-- EXERCISE DETAILS --
Every line from the one with "You are a computer-use agent. 800x600 pixels." to the end of the data needs to be copied exactly, and no line before it.
>>>>
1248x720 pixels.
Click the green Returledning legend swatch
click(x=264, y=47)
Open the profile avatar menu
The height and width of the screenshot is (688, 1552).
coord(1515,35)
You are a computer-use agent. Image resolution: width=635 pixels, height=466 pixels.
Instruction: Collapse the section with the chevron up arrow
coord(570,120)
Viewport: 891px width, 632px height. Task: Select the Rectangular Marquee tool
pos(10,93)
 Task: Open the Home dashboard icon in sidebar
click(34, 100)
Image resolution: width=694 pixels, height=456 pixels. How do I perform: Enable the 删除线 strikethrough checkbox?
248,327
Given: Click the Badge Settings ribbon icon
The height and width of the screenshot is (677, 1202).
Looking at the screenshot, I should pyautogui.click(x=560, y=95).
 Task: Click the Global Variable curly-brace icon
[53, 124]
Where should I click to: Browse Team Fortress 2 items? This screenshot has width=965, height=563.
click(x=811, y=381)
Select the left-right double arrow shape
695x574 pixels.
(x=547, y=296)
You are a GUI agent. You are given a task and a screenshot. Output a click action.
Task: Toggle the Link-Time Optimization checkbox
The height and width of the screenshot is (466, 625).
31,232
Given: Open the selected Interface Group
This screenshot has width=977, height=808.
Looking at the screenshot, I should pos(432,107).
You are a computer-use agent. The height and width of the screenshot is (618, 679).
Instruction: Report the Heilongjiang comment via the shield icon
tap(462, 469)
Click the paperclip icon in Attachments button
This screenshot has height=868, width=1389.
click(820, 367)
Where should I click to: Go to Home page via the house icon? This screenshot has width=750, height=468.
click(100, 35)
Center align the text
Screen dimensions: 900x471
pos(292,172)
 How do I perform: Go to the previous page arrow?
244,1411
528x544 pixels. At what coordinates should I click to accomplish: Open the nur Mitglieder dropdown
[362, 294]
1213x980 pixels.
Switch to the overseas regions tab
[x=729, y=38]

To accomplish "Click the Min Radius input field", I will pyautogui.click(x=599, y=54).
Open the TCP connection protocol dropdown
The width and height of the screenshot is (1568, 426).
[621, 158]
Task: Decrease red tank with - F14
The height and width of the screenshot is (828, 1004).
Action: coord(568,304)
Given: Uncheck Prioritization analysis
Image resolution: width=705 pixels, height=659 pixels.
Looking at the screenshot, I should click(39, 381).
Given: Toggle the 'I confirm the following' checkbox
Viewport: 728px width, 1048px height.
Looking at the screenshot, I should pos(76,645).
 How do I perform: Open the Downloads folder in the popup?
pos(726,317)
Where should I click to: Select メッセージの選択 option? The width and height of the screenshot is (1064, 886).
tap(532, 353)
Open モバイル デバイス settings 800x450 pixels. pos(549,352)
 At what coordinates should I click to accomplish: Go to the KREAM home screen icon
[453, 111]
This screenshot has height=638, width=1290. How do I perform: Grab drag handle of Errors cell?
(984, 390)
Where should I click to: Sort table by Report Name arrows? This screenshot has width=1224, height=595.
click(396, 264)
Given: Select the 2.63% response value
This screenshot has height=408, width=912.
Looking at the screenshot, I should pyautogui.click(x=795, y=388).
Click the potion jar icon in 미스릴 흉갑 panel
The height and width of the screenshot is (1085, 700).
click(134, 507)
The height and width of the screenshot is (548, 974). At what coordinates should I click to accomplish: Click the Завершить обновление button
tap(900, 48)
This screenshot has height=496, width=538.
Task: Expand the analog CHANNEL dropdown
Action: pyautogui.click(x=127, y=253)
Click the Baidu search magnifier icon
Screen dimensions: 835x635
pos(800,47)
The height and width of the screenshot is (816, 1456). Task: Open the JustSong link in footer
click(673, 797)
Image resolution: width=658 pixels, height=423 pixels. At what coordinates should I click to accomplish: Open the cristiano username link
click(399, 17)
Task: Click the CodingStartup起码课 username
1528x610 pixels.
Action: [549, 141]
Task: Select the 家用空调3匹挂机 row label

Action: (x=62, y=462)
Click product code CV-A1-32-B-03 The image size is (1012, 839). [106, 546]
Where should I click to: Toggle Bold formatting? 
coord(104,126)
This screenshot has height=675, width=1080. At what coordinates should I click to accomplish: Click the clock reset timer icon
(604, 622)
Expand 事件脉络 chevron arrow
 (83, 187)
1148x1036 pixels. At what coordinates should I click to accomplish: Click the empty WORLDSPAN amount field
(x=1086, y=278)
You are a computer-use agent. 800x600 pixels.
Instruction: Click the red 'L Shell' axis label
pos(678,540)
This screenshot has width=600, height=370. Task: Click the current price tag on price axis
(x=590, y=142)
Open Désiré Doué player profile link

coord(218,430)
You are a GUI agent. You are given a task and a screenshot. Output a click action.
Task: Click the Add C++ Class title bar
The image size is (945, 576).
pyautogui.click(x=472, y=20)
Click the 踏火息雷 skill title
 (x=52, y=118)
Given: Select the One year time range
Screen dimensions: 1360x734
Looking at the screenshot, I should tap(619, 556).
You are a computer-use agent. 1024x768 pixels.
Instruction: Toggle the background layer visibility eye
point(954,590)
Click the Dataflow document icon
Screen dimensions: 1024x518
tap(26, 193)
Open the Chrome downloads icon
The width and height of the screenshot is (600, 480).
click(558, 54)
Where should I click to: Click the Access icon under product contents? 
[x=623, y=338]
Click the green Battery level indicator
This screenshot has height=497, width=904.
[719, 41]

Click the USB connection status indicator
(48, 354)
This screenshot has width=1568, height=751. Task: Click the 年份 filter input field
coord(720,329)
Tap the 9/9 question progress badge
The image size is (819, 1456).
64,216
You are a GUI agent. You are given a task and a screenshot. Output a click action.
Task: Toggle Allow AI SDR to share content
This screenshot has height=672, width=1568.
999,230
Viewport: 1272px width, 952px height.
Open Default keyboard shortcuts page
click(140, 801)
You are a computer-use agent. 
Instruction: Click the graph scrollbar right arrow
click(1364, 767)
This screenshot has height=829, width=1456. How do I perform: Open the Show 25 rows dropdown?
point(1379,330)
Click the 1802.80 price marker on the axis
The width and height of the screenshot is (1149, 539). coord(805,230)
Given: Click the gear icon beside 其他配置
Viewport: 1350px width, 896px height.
<<<<
-- ANSWER SECTION --
You are a computer-use agent. 800x600 pixels.
Instruction: Click the red 'L Shell' axis label
pos(678,540)
This screenshot has width=600, height=370. Task: Click the current price tag on price axis
(x=590, y=142)
Open Désiré Doué player profile link

coord(218,430)
You are a GUI agent. You are given a task and a screenshot. Output a click action.
Task: Click the Add C++ Class title bar
The image size is (945, 576).
pyautogui.click(x=472, y=20)
Click the 踏火息雷 skill title
 (x=52, y=118)
Given: Select the One year time range
Screen dimensions: 1360x734
Looking at the screenshot, I should tap(619, 556).
You are a computer-use agent. 1024x768 pixels.
Instruction: Toggle the background layer visibility eye
point(954,590)
Click the Dataflow document icon
Screen dimensions: 1024x518
tap(26, 193)
Open the Chrome downloads icon
The width and height of the screenshot is (600, 480).
click(558, 54)
Where should I click to: Click the Access icon under product contents? 
[x=623, y=338]
Click the green Battery level indicator
This screenshot has height=497, width=904.
[719, 41]

Click the USB connection status indicator
(48, 354)
This screenshot has width=1568, height=751. Task: Click the 年份 filter input field
coord(720,329)
Tap the 9/9 question progress badge
The image size is (819, 1456).
64,216
You are a GUI agent. You are given a task and a screenshot. Output a click action.
Task: Toggle Allow AI SDR to share content
This screenshot has height=672, width=1568.
999,230
Viewport: 1272px width, 952px height.
Open Default keyboard shortcuts page
click(140, 801)
You are a computer-use agent. 
Instruction: Click the graph scrollbar right arrow
click(1364, 767)
This screenshot has height=829, width=1456. How do I perform: Open the Show 25 rows dropdown?
point(1379,330)
Click the 1802.80 price marker on the axis
The width and height of the screenshot is (1149, 539). coord(805,230)
Given: Click the gear icon beside 其他配置
Viewport: 1350px width, 896px height.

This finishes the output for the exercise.